TASK BRIEF: Rewrite the lines from the one containing "Image resolution: width=549" through the last line, swapping "avatar" for "profile picture" and changing nothing else. Leave the pictures out.

EXCERPTED RECORDS:
•••••

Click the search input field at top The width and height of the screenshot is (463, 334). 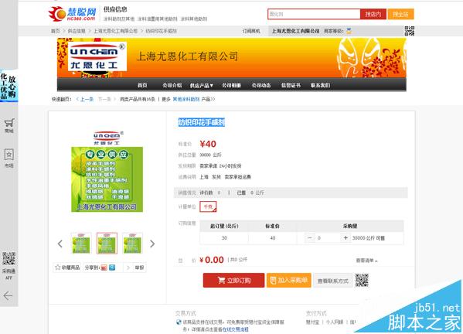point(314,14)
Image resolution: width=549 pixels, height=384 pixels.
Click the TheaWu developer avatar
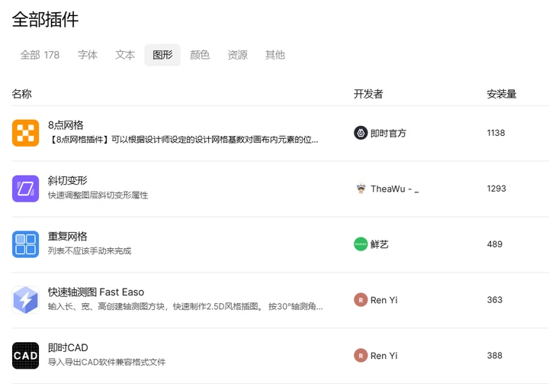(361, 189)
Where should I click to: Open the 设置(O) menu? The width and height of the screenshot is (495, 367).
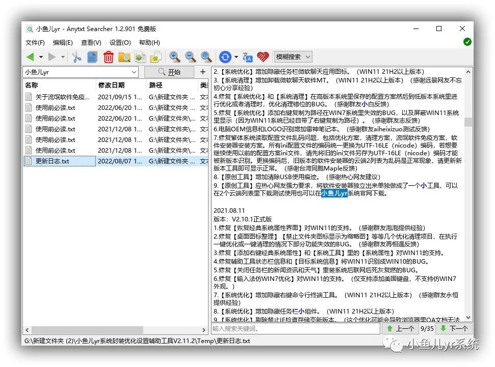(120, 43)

•••••

FULL ANSWER:
Image resolution: width=549 pixels, height=384 pixels.
Click the TheaWu developer profile picture
(361, 189)
Where should I click to: Open the 设置(O) menu? The width and height of the screenshot is (495, 367).
(120, 43)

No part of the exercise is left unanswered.